Dear Siblings in Christ,
The past week has been difficult. If you’ve been tuning into the news, it seems the world is falling apart at the seams! Pandemic, racism, riots, social distancing – they’ve all become a part of our vocabulary these past days and weeks. It’s been heavy. It’s been bleak.
So how do we as God’s people live? How do we experience the freedom and joy of the gospel? How do we embrace peace, gratitude, and hopefulness?
We pray.
So what exactly is prayer? I think most of us would answer that prayer is a conversation with God. It’s where we share those things that are in our heart, whether joy-filled, bitter and angry, disappointment, and pretty much everything in between. Prayer is that time and place where we can lay ourselves bare at God’s feet as we confess our failures, plead for loved ones or for ourselves, jump for joy for grace we have received, quietly give thanks. It is that one place in all creation where we can be open and honest, sharing the deepest places of our lives.

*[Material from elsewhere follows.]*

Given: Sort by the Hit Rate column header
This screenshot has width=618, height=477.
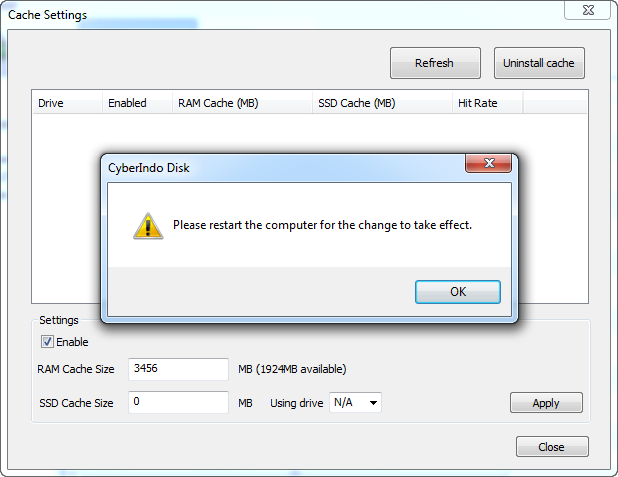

My guess is many of us have become good at talking to God. We share our concerns and our sorrows, our joys and hopes. But prayer is a two-way enterprise. I was reminded of this when I was scrolling through Facebook today and a post came up reminding me that prayer involves both speaking and listening.

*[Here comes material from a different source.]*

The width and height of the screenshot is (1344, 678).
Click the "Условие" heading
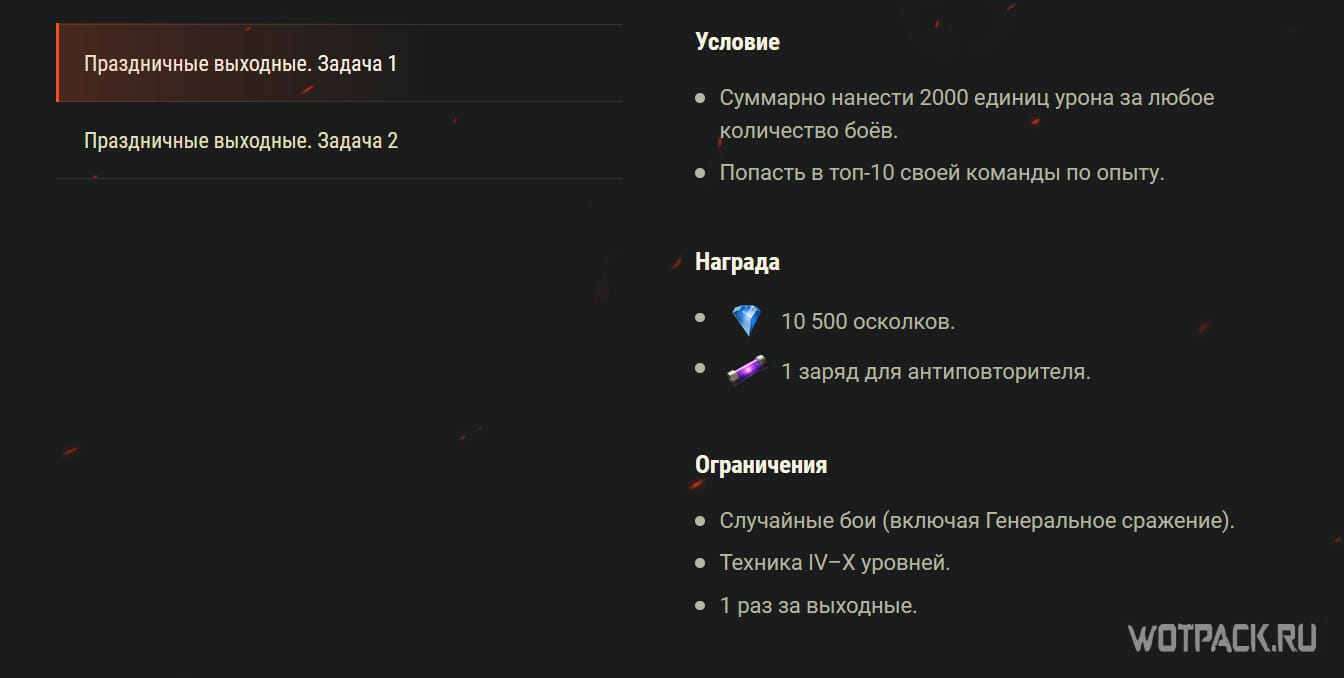(x=737, y=42)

I must confess that more often than I like to admit, my prayer time involves me talking at God, then going on about the rest of my day. I have a habit of talking, then forgetting to listen to what God may have to say to me. Yet when I pray and ask God for help, for guidance, for hope, don’t I also expect God to answer? Maybe, if I’m being completely honest, I don’t.
But of course God answers. God comes to us in so many ways. Sometimes it happens when I’m
talking to someone and all of a sudden, the answer to prayer is right there. Sometimes it pops into my head seemingly from nowhere. Sometimes it is almost instantaneous. And sometimes it takes a long time to discern God breaking into my life.
I need to be reminded to listen. And in these weeks, I really need to be reminded!
How do you listen for God’s voice, God’s guidance, God’s presence? As I’ve shared so many times, puttering away in my garden is where God usually seems to find me. When I get my hands dirty, covered in the earth of God’s good creation, I find I am more open to God speaking to me. When I play with the plants God has painted into an amazing landscape, I often see God’s face. When I’m watering my garden, I remember that water drew me into God’s embrace through baptism, and I am again surprised by that grace and that loving presence.
Is there a place you are more open to hearing God’s voice? Is there a time you you are drawn to wait and listen for God’s answer to prayer? In these days and weeks of uncertainty, I pray that God will surprise you with grace and love. I pray that your eyes will be opened to God’s wonder and beauty. I pray that you will feel God’s comfort wrap around you like a cozy warm blanket.
Jesus taught his disciples to pray by addressing God as “Our Father,” to know God in that intimate, family relationship. The writers of the psalms opened themselves fully, lamenting, praising, thanking, and reflecting. God calls all of us to share the depths of our hearts. To rant, to complain, to cry out with joy, to laugh, to plead. And God calls us to listen for that voice that may come out of nowhere when we least expect it.
The apostle Paul wrote that the Spirit intercedes for us with sighs too deep for words. What great news! Even when we don’t speak, God hears us! And even when we aren’t listening, God speaks to us and walks with us.
So find a place. Take time. Quiet your mind. Be still. And listen. Listen to the voice of God that will always come with love, with comfort, and with hope.
Blessings and peace as you hear and see the wonder and beauty of God!
Pastor Joanne
I share with you a poem I discovered this week that reminds me of God who draws me into my garden to plant and play, to dig in the dirt, and nurture a place where I can dwell intimately with God, the greatest gardener of all.
Planting the Meadow
Mary Makofske
I leave the formal garden of schedules
where hours hedge me, clip the errant sprigs
of thought, and day after day, a boxwood
topiary hunt chases a green fox
never caught. No voice calls me to order
as I enter a dream of meadow, kneel
to earth and, moving east to west, second
the motion only of the sun. I plant
frail seedlings in the unplowed field, trusting
the wildness hidden in their hearts. Spring light
sprawls across false indigo and hyssop,
daisies, flax. Clouds form, dissolve, withhold
or promise rain. In time, outside of time,
the unkempt afternoons fill up with flowers.